From 1 December, people holding visas from 28 sub-categories such as skilled workers and students will finally be able to come to Australia without having to apply for a travel exemption.

Prime Minister Scott Morrison said he expected “about 200,000” people to take advantage of the loosened international border restrictions for those visa categories.

“The return of skilled workers and students to Australia is a major milestone in our pathway back,” he said at a press conference on Monday.

“It'll mean a lot for economies right around the country who need those workers and want to see those students return.

“And, so, from the first of next month we will start welcoming back the students, we’ll start welcoming back those on skilled visas that are desperately needed to ensure we are able to take full advantage of the economic recovery that we’re working to secure.”

Travellers must be vaccinated with a vaccine recognised by the Therapeutic Goods Administration (TGA) which, alongside the vaccines approved for use in Australia – AstraZeneca, Pfizer, Moderna, and Johnson and Johnson – includes four vaccines used internationally: Coronavac, Covishield, BBIBP-CorV, and Covaxin.

They must also present a negative COVID test within three days of leaving their home countries.

Arrivals will still be subject to each state’s varied quarantine arrangements which currently only means quarantine-free travel to NSW, Victoria, and the ACT.

ACS CEO Rupert Grayston said the organisation welcomes the return of skilled migrants and international students to Australian shores.

“The pandemic has underscored how important the technology sector is to the economy and overcoming the chronic skills shortage Australia faces in our profession is critical to the nation’s future prosperit,” he said.

“However we shouldn’t overlook the importance of boosting the domestic supply of workers to meet the challenge of Australia becoming a leading digital economy by 2030."

Workers with these visas will no longer have to apply for exemptions to enter Australia.

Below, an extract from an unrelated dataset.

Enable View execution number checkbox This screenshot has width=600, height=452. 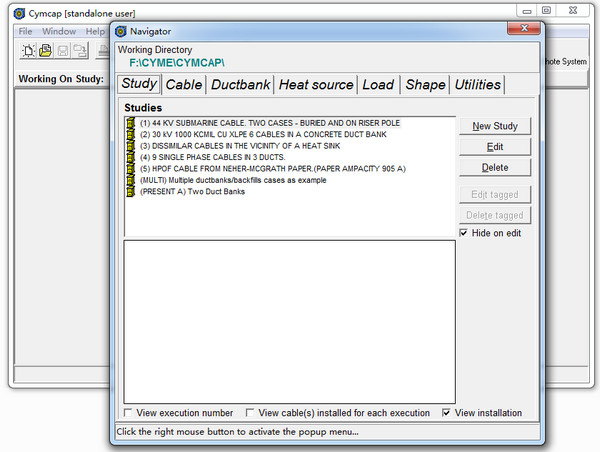point(128,412)
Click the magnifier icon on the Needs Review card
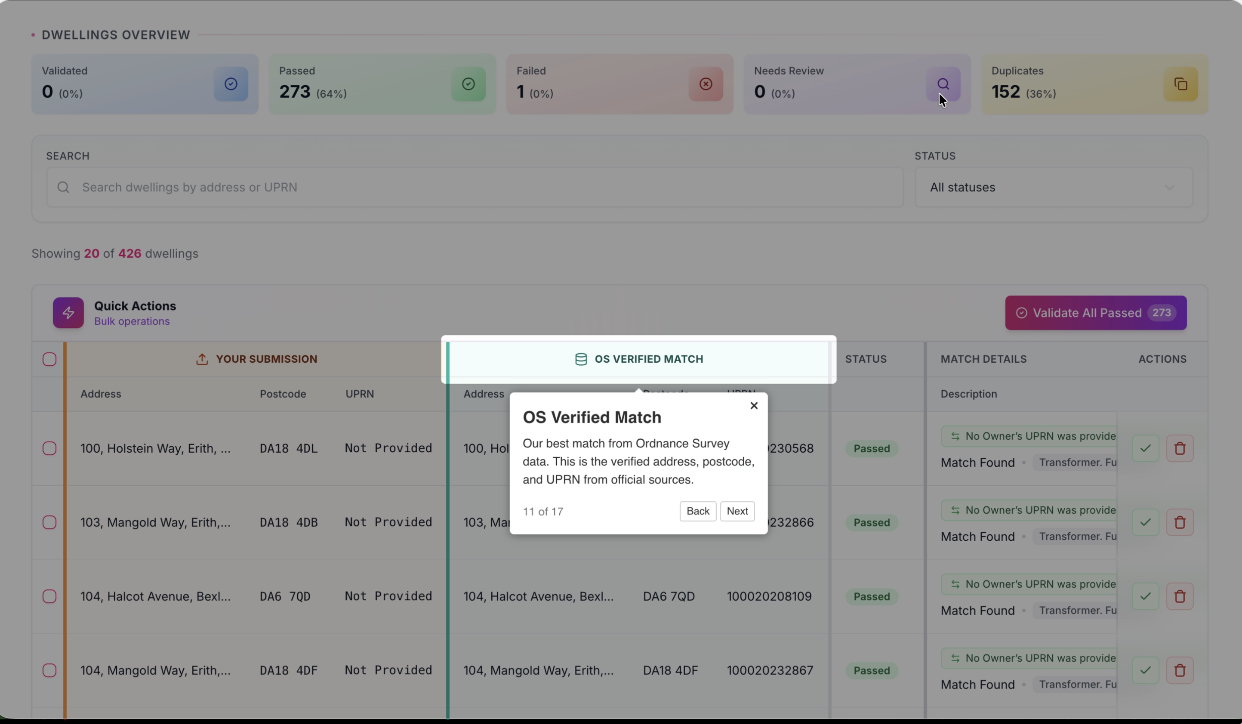Screen dimensions: 1242x724 943,83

Image: Department of Home Affairs

Greens Senator Nick McKim said the news of easing border restrictions “will be celebrated by many thousands of people who hold visas for Australia”.

“The Greens join with them to celebrate all the children that will be reunited with their parents, all of the couples that will be reunited, all of the people that will be able to return to their jobs, homes, communities and lives in Australia,” he said.

“We also welcome the new temporary visa holders who will now be able to come to Australia and start a new chapter in their lives.”

Nearly 150,000 student visa holders are stuck outside the country, waiting to begin or resume their studies in Australia, and their arrival will be welcome news for Australia’s universities.

The sector was severely affected by closed borders and saw Australian universities shed some 17,000 jobs since the pandemic began.

Businesses will similarly welcome the return of skilled workers, along with the students and holiday travellers, which employers have been missing around the country.

Business Council of Australia CEO Jennifer Westacotta said Monday’s rule changes were “good for business, good for local workers, and good for the economy”.

“This will be critical relief for businesses who are struggling to find workers just to keep their doors open and for those who need highly specialised skills to unlock big projects,” she said.

“You can’t employ hundreds of Australians on a construction job if you don’t have a surveyor, and you can’t deliver an infrastructure pipeline without engineers.

“Businesses large and small have been crying out for these highly skilled workers.”